LA HAVANE / MADRID, mardi 20 octobre 2009 (LatinReporters.com) - Le chef d'un régime militaire qui prohibe le pluralisme depuis un demi-siècle va siéger aux côtés des plus hauts représentants des démocraties européennes si celles-ci ne réagissent pas. Le général Raul Castro, président de Cuba depuis le retrait en février 2008 de son frère Fidel malade, est en effet invité par l'Espagne du socialiste José Luis Rodriguez Zapatero à participer au VIe Sommet Union européenne - Amérique latine et Caraïbes (UE-ALC), les 17 et 18 mai 2010 à Madrid.

L'invitation a été formulée par le ministre espagnol des Affaires étrangères, Miguel Angel Moratinos, lors de son entretien avec le général-président Raul Castro, le 19 octobre à La Havane. Le ministre espagnol s'est refusé à toute rencontre avec la dissidence cubaine. Selon celle-ci, plus de deux cents prisonniers politiques sont incarcérés à Cuba.

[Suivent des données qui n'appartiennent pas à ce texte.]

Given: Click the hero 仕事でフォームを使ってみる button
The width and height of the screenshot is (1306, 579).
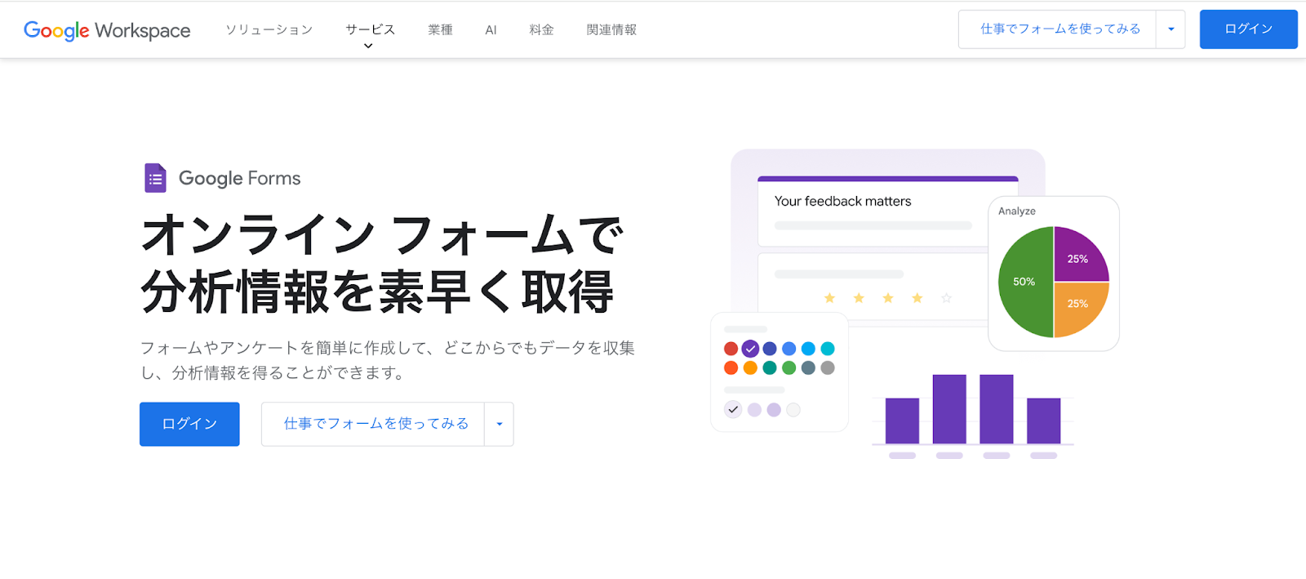Looking at the screenshot, I should (375, 424).
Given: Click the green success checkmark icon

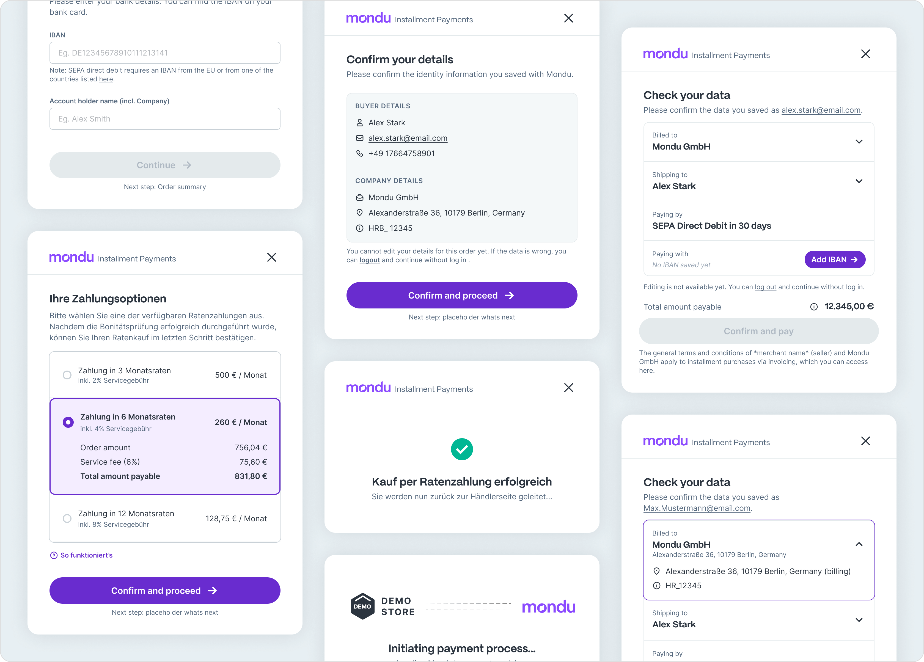Looking at the screenshot, I should 462,449.
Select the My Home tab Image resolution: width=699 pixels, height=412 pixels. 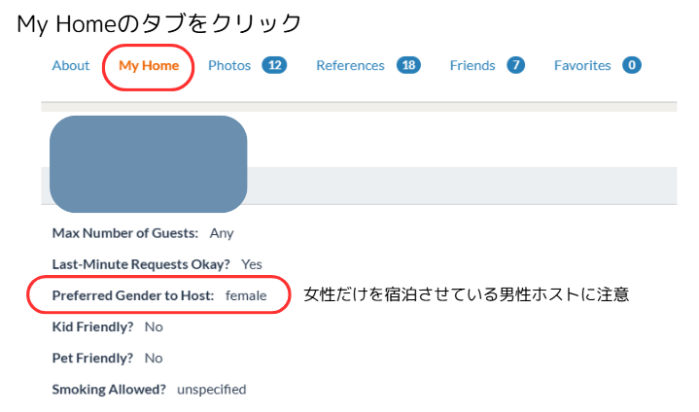(149, 65)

A noter que c'est au nom de la démocratie que M. Moratinos fut le premier à prôner le rappel des ambassadeurs européens au Honduras après la défenestration, le 28 juin dernier à Tegucigalpa, du président Manuel Zelaya. Le président hondurien déchu est l'allié des frères Castro et du président vénézuélien Hugo Chavez.

L'Espagne présidera l'Union européenne au premier semestre 2010. A ce titre, elle accueillera aussi, notamment, le sommet annuel UE / Etats-Unis, les 24 et 25 mai à Madrid avec la participation du président Barack Obama, et le IIe Sommet de l'Union pour la Méditerranée, les 5 et 6 juin, également dans la capitale espagnole.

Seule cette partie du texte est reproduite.